PASSAGE =>
--- Start ---

All of lore.kernel.org
 help / color / mirror / Atom feed
From: "Paul E. McKenney" <paulmck@linux.vnet.ibm.com>
To: Frederic Weisbecker <fweisbec@gmail.com>
Cc: Christoph Lameter <cl@gentwo.org>,
	linux-kernel@vger.kernel.org, mingo@kernel.org,
	laijs@cn.fujitsu.com, dipankar@in.ibm.com,
	akpm@linux-foundation.org, mathieu.desnoyers@efficios.com,
	josh@joshtriplett.org, niv@us.ibm.com, tglx@linutronix.de,
	peterz@infradead.org, rostedt@goodmis.org, dhowells@redhat.com,
	edumazet@google.com, dvhart@linux.intel.com, oleg@redhat.com,
	sbw@mit.edu
Subject: Re: [PATCH tip/core/rcu 11/17] rcu: Bind grace-period kthreads to non-NO_HZ_FULL CPUs
Date: Fri, 11 Jul 2014 12:43:14 -0700	[thread overview]
Message-ID: <20140711194314.GU16041@linux.vnet.ibm.com> (raw)
In-Reply-To: <20140711192612.GJ26045@localhost.localdomain>

On Fri, Jul 11, 2014 at 09:26:14PM +0200, Frederic Weisbecker wrote:
> On Fri, Jul 11, 2014 at 12:08:16PM -0700, Paul E. McKenney wrote:
> > On Fri, Jul 11, 2014 at 08:57:33PM +0200, Frederic Weisbecker wrote:
> > > On Fri, Jul 11, 2014 at 11:45:28AM -0700, Paul E. McKenney wrote:
> > > > On Fri, Jul 11, 2014 at 08:25:43PM +0200, Frederic Weisbecker wrote:
> > > > > On Fri, Jul 11, 2014 at 01:10:41PM -0500, Christoph Lameter wrote:
> > > > > > On Tue, 8 Jul 2014, Frederic Weisbecker wrote:
> > > > > > 
> > > > > > > > I was figuring that a fair number of the kthreads might eventually
> > > > > > > > be using this, not just for the grace-period kthreads.

--- End ---

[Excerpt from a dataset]
--- Start ---

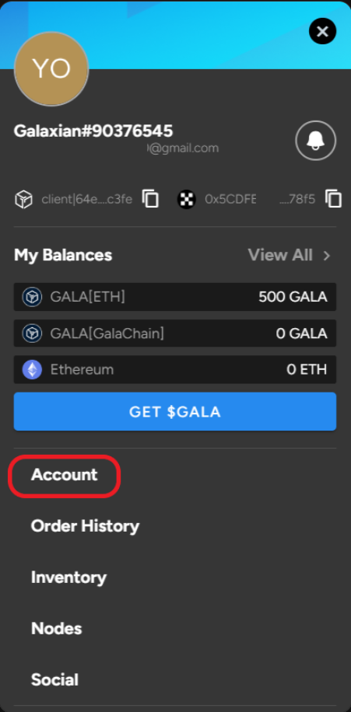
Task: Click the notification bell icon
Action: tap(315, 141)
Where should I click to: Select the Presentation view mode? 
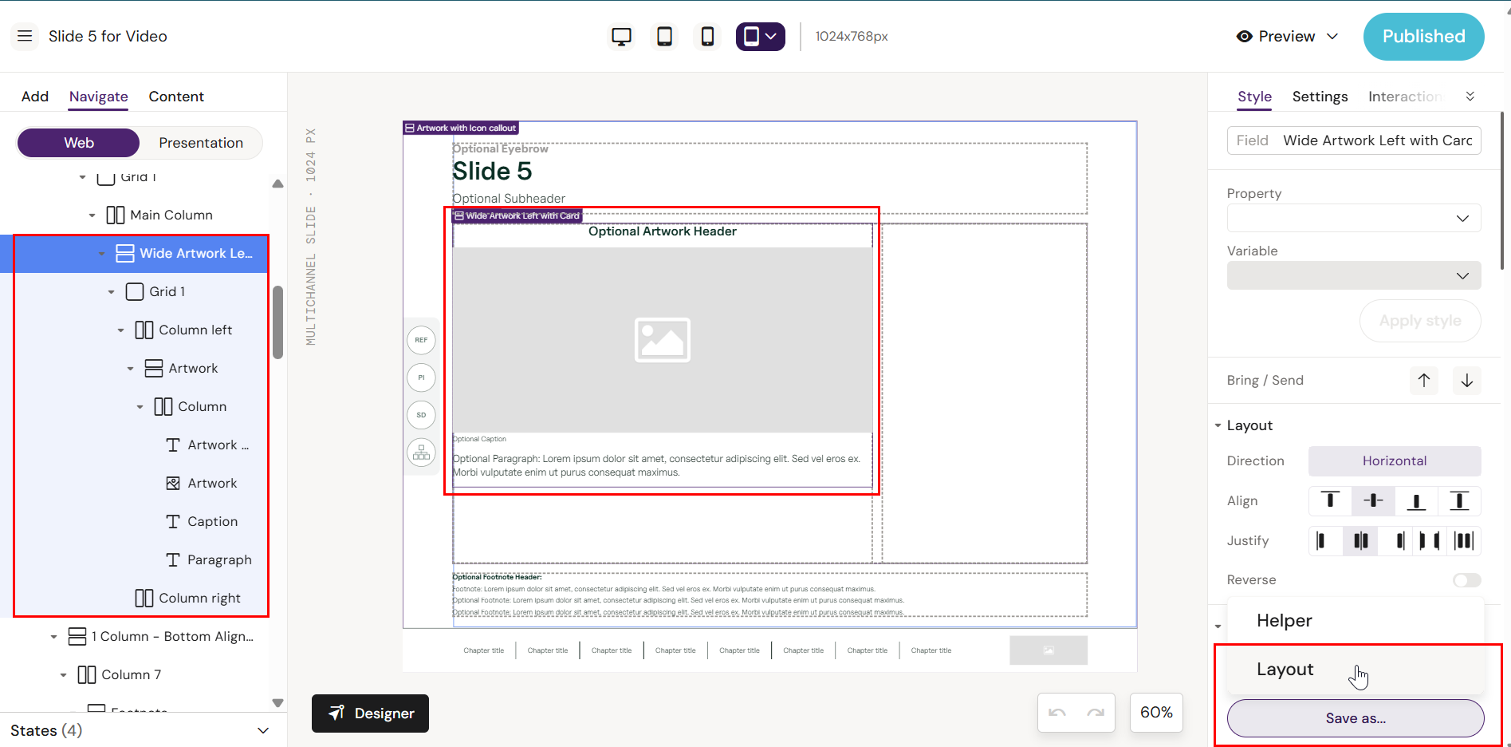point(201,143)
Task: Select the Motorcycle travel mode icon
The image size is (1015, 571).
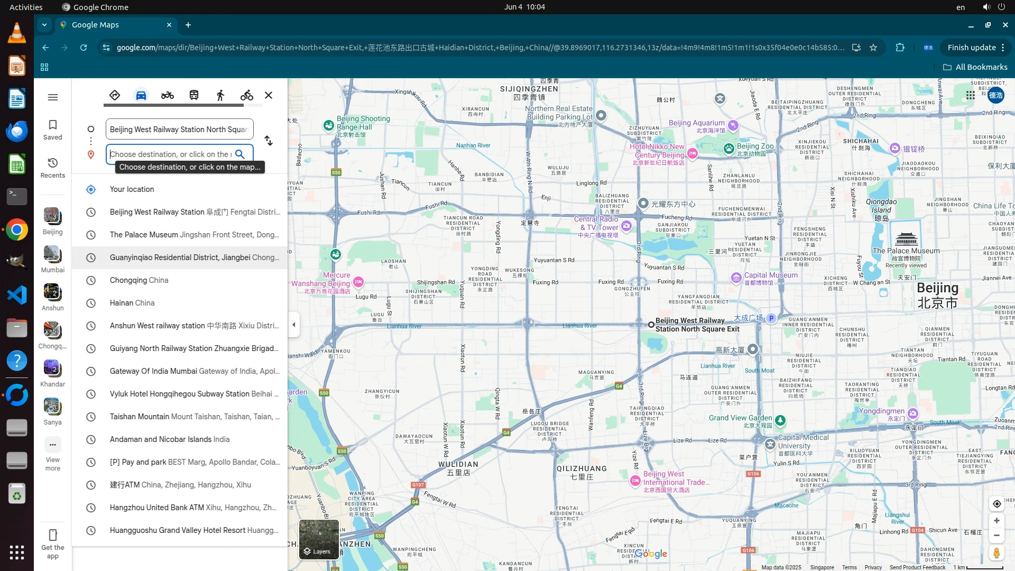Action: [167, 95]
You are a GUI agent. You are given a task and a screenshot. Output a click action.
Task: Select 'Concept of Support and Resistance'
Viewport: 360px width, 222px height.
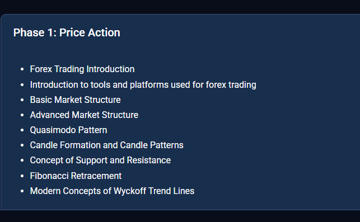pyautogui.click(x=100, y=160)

--- End ---

GIVEN INSTRUCTION 1 => Print the passage from the mailing list message starting with "In-Reply-To: <20140711192612.GJ26045@localhost.localdomain>" and going on through "the grace-period kthreads.".
GIVEN INSTRUCTION 2 => In the mailing list message, what date and time appear in the header's Date line?
GIVEN INSTRUCTION 3 => Pick up the mailing list message about binding grace-period kthreads from its last line and keep writing it.

EXERCISE ANSWER 1 =>
In-Reply-To: <20140711192612.GJ26045@localhost.localdomain>

On Fri, Jul 11, 2014 at 09:26:14PM +0200, Frederic Weisbecker wrote:
> On Fri, Jul 11, 2014 at 12:08:16PM -0700, Paul E. McKenney wrote:
> > On Fri, Jul 11, 2014 at 08:57:33PM +0200, Frederic Weisbecker wrote:
> > > On Fri, Jul 11, 2014 at 11:45:28AM -0700, Paul E. McKenney wrote:
> > > > On Fri, Jul 11, 2014 at 08:25:43PM +0200, Frederic Weisbecker wrote:
> > > > > On Fri, Jul 11, 2014 at 01:10:41PM -0500, Christoph Lameter wrote:
> > > > > > On Tue, 8 Jul 2014, Frederic Weisbecker wrote:
> > > > > > 
> > > > > > > > I was figuring that a fair number of the kthreads might eventually
> > > > > > > > be using this, not just for the grace-period kthreads.

EXERCISE ANSWER 2 => Fri, 11 Jul 2014 12:43:14 -0700

EXERCISE ANSWER 3 =>
> > > > > > >
> > > > > > > Ok makes sense. But can we just rename the cpumask to housekeeping_mask?
> > > > > > 
> > > > > > That would imply that all no-nohz processors are housekeeping? So all
> > > > > > processors with a tick are housekeeping?
> > > > > 
> > > > > Well, now that I think about it again, I would really like to keep housekeeping
> > > > > to CPU 0 when nohz_full= is passed.
> > > > 
> > > > When CONFIG_NO_HZ_FULL_SYSIDLE=y, then housekeeping kthreads are bound to
> > > > CPU 0.  However, doing this causes significant slowdowns according to
> > > > Fengguang's testing, so when CONFIG_NO_HZ_FULL_SYSIDLE=n, I bind the
> > > > housekeeping kthreads to the set of non-nohz_full CPUs.
> > > 
> > > But did he see these slowdowns with nohz_full= parameter passed? I doubt he
> > > tested that. And I'm not sure that people who need full dynticks will run
> > > the usecases that trigger slowdowns with grace period kthreads.
> > > 
> > > I also doubt that people will often omit other CPUs than CPU 0 nohz_full=
> > > range.
> > 
> > Agreed, this is only a problem when people run workloads for which
> > NO_HZ_FULL is not well-suited.  Which is why I settled on designating
> > the non-nohz_full= CPUs as the housekeeping CPUs -- people wanting to
> > run general workloads not suited to NO_HZ_FULL probably won't specify
> > nohz_full=.  If they don't, then any CPU can be a housekeeping CPU.
> 
> Right. So affining GP kthread to all non-nohz-full CPU works in all case. It's convenient
> but it requires some plumbing:
> 
> * add a housekeeping cpumask and implement housekeeping_affine on top
> * add kthread_bind_cpumask()

Yep.

> So what I propose is to skip these complications and just do:
> 
>         if (tick_nohz_full_enabled()) // means that somebody passed nohz_full= kernel parameter
>             kthread_bind_cpu(GP kthread, 0)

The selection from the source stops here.